United States District Court, E.D. Pennsylvania
Nov 17, 2021
CRIMINAL ACTION 19-635 (E.D. Pa. Nov. 17, 2021)

Opinion

CRIMINAL ACTION 19-635

11-17-2021

UNITED STATES OF AMERICA, v. JAMAR HUNTER


MEMORANDUM

Juan R. Sanchez Chief Judge

Jamar Hunter is charged with being a felon in possession of a firearm, in violation of 18 U.S.C. § 922(g). The Court previously granted Hunter's motion to suppress evidence of a firearm recovered during an unconstitutionally prolonged traffic stop. The Government now moves the Court to reconsider its ruling. The Government argues the Court misapplied Supreme Court precedent on the type of intrusions a police officer may make during a traffic stop to ensure their personal safety. Upon reconsideration, the Court finds it committed no errors of law or fact and will deny the motion.

BACKGROUND

The Court only summarizes the operative facts necessary for the Government's motion for reconsideration. The Court's findings of fact and conclusions of law are presented in the August 12, 2021, Memorandum Opinion.

On December 12, 2018, Jamar Hunter was driving on a local road towards Interstate 95 in Ridley Township, Pennsylvania with a passenger, Deshaun Davis. Pennsylvania State Trooper Galen Clemons observed Hunter commit several traffic code violations and pulled the vehicle over. Clemons collected documentation from the two men and asked basic questions about their travels before returning to his vehicle.

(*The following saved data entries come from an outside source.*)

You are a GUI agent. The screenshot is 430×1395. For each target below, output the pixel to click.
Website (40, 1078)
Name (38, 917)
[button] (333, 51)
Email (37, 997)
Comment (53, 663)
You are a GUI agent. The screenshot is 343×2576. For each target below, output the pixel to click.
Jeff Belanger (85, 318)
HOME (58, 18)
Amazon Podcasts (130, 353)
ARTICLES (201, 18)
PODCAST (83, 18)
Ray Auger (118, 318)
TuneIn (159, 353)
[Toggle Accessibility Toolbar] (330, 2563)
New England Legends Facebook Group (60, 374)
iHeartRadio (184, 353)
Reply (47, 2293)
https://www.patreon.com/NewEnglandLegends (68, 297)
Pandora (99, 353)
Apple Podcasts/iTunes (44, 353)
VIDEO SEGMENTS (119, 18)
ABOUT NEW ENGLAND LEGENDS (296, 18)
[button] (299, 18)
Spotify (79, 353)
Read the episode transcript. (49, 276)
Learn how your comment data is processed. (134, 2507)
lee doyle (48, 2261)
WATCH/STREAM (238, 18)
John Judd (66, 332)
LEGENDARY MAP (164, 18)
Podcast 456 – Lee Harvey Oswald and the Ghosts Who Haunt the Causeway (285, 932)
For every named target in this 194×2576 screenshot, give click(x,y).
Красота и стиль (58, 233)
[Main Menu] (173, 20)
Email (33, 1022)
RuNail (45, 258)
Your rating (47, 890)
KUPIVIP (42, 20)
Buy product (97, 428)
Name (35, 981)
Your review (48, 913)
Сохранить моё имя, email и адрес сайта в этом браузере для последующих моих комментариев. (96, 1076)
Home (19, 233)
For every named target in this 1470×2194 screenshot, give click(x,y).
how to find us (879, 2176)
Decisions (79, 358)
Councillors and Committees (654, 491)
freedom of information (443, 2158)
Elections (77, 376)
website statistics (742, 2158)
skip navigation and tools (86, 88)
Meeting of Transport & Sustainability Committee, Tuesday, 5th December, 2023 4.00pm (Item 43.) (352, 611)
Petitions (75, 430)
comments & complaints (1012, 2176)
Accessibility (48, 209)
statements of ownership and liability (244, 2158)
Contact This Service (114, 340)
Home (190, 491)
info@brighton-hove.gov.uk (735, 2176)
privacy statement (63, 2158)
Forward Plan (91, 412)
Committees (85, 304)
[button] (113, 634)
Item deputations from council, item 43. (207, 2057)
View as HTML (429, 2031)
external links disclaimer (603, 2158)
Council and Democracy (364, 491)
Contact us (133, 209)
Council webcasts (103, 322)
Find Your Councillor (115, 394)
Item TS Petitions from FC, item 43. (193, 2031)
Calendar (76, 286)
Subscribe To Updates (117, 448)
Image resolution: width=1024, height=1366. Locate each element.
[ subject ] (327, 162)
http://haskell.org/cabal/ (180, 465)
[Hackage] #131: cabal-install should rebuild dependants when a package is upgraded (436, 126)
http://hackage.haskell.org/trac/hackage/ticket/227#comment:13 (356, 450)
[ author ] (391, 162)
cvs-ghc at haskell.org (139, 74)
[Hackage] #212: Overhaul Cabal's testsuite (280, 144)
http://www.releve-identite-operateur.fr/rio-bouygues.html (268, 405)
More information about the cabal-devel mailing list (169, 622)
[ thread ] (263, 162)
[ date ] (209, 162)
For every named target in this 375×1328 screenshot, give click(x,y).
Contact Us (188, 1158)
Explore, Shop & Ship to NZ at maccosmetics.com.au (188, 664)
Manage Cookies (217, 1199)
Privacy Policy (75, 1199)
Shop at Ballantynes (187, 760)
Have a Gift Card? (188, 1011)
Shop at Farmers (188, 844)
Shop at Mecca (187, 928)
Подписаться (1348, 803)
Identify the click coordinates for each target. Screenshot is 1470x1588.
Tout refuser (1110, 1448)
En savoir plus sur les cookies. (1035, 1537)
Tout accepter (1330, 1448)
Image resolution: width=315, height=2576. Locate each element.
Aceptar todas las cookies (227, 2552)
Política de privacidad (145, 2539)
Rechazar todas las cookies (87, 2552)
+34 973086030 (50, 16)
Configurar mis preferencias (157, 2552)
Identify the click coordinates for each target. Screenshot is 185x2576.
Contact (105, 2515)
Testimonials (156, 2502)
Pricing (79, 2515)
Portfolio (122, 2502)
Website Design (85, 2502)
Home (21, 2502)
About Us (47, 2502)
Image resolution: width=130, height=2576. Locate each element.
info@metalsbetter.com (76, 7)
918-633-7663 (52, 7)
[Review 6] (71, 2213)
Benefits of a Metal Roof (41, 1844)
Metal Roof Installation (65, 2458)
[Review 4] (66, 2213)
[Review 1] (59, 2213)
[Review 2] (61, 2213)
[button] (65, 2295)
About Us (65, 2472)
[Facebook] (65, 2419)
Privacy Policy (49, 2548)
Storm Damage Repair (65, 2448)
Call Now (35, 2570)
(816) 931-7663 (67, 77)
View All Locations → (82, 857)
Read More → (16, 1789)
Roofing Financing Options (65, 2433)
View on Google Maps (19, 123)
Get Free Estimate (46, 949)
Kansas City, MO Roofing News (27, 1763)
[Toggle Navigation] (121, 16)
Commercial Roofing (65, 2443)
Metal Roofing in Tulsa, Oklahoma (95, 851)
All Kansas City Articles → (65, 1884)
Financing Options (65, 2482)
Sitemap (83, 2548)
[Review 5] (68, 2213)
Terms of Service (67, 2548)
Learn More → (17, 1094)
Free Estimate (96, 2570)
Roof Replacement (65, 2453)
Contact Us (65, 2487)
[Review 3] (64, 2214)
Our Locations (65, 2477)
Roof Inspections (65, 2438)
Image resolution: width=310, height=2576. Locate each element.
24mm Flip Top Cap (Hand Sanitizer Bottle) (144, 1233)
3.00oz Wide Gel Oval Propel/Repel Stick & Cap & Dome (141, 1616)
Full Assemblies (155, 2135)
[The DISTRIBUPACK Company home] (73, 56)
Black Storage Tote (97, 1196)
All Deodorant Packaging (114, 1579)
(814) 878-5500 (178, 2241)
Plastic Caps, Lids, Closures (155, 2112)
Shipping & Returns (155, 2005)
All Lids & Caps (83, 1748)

Clemons proceeded to review the two men's driver's license information, check for outstanding warrants, and confirm proof of insurance and vehicle registration. Trooper Clemons 1 then decided to take the extra step of checking the two men's criminal histories in two separate databases. The search revealed both Hunter and Davis were felons with significant criminal histories. Trooper Clemons returned to Hunter, ordered him to step out of his vehicle, and performed a Terry frisk that revealed a handgun tucked in his waistband. Trooper Clemons then handcuffed and arrested Hunter.

Trooper Clemons's reasons for performing these searches and the specifics of what he searched for are detailed in the Court's August 12, 2021, Memorandum Opinion.

On October 23, 2019, Jamar Hunter was charged with one count of being a felon in possession of a firearm, in violation of 18 U.S.C. § 922(g)(1). On February 10, 2020, Hunter filed a motion to suppress the firearm, and the Court held a suppression hearing on June 2, 2021. On August 12, 2021, the Court granted Hunter's motion and suppressed the firearm.

The Court first determined when Trooper Clemons completed, or should have completed, the tasks tied to the traffic stop, which is the so-called “Rodriguez moment.” The Court found the mission of the traffic stop was completed, or reasonably should have been completed, at the point immediately before Trooper Clemons decided to run a computerized criminal history check for Hunter and Davis. At this point, he should have issued a ticket or a warning to Hunter. His decision to run an additional check was made for further investigation into general criminal activity and therefore was not related to the objective of the stop. The seizure became unlawful at this point because Trooper Clemons also did not have reasonable suspicion to justify continuing the seizure to pursue such an investigation.

The Government alleges the Court erred by failing to consider the second part of the Rodriguez analysis. Although a traffic stop may not last longer than is necessary to dispose of the traffic violation-absent independent reasonable suspicion to continue the investigation-officers 2 may take certain safety precautions even if those precautions are unrelated to the mission of the stop. The Government claims the criminal history searches were an off-mission task that was nevertheless a permissible intrusion performed for Trooper Clemons's own safety. The Government also argues the results of the criminal records check established reasonable suspicion that Hunter and Davis were involved in narcotics trafficking and Trooper Clemons's continued seizure and pat down of Hunter was therefore constitutional.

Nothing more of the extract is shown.